MATERIAL TO PROCESS:
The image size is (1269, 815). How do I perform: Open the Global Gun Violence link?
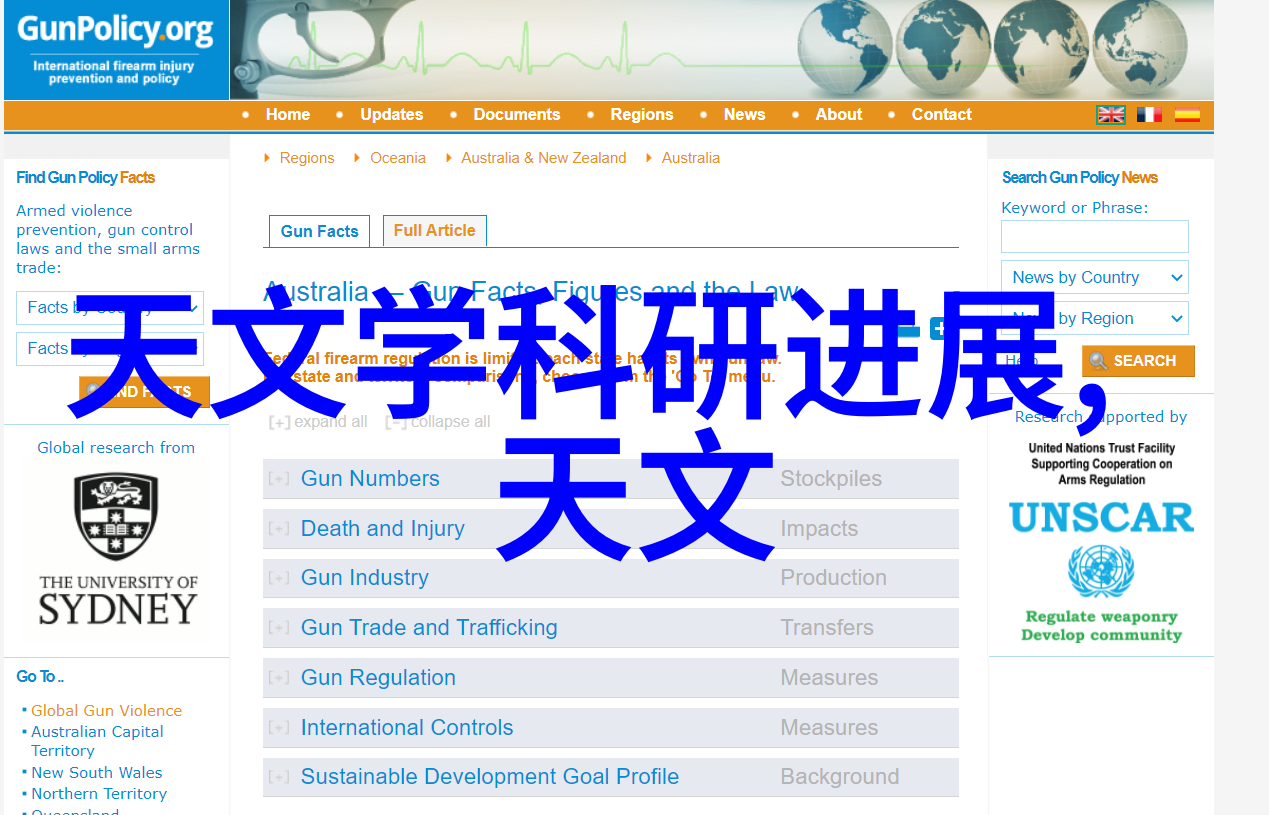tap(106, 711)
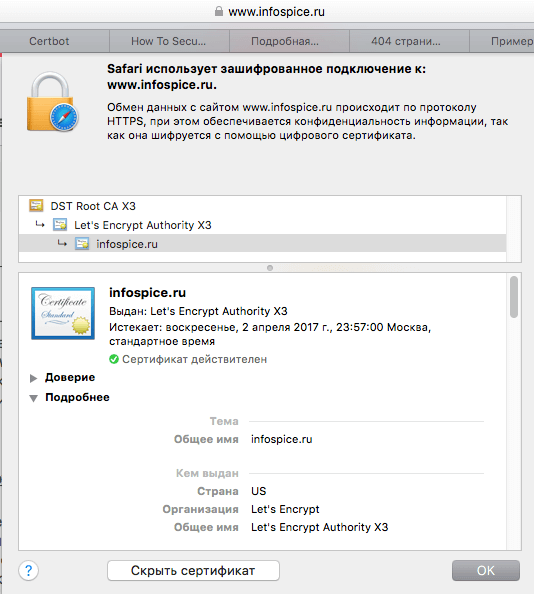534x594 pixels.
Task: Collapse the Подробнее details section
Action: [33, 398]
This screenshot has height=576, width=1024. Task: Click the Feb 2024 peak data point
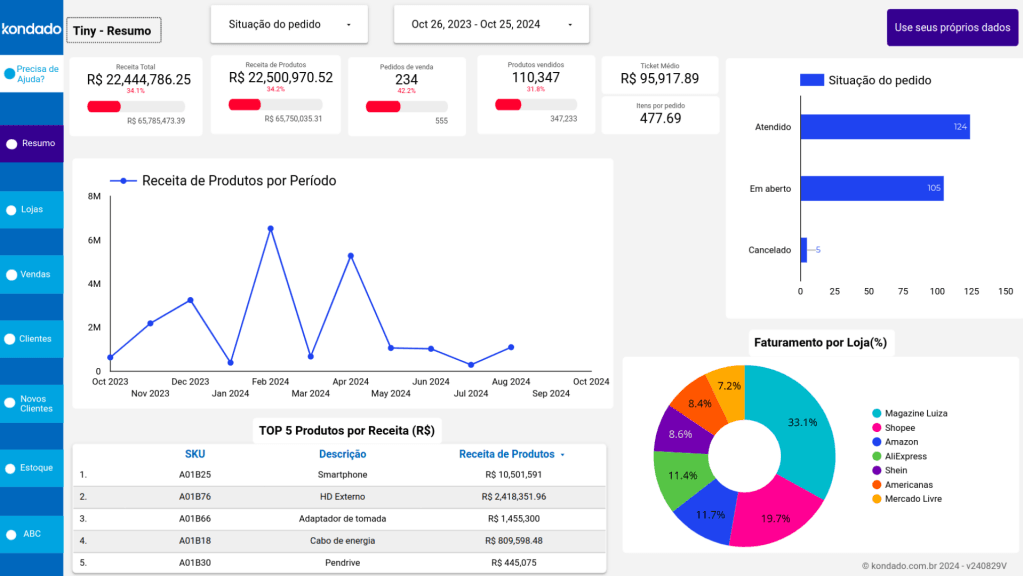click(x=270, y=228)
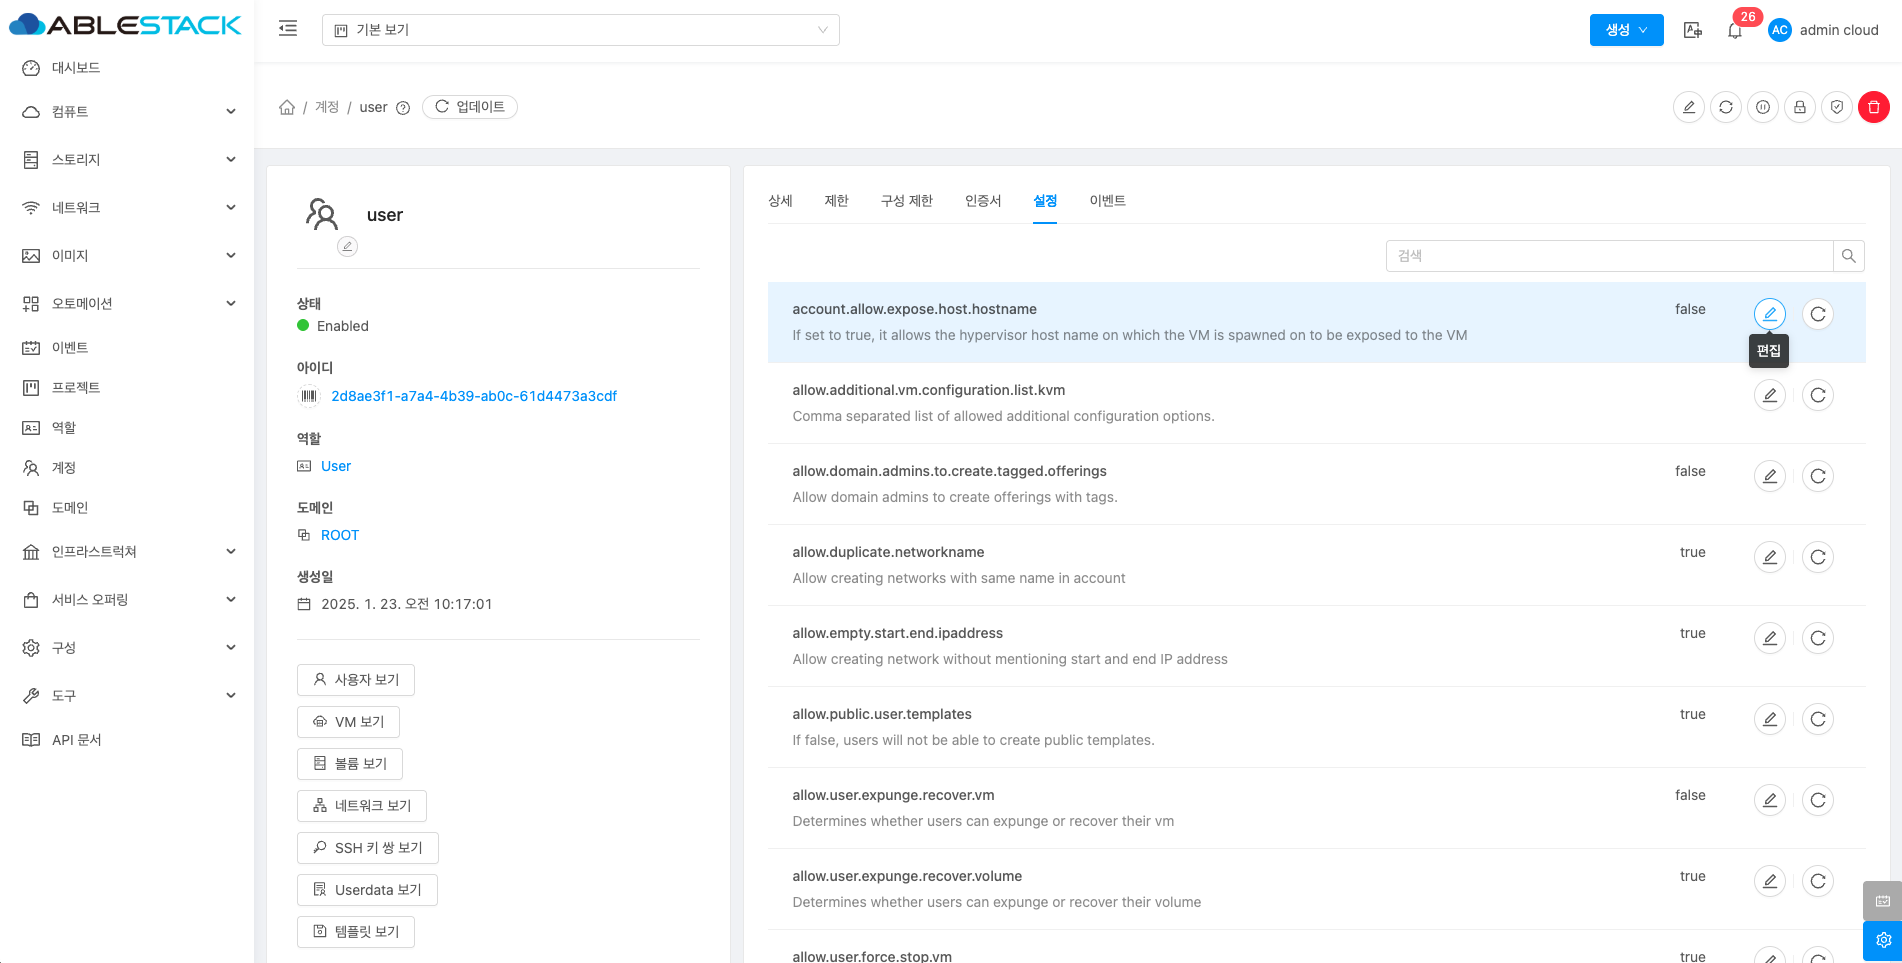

PROBLEM: Transcribe all of the material exactly, leaving out whatever pictures it contains.

REPLY:
The image size is (1269, 815). How do I perform: Open the Global Gun Violence link?
tap(106, 711)
534x594 pixels.
Task: Collapse the Подробнее details section
Action: [33, 398]
This screenshot has height=576, width=1024. Task: Click the Feb 2024 peak data point
click(x=270, y=228)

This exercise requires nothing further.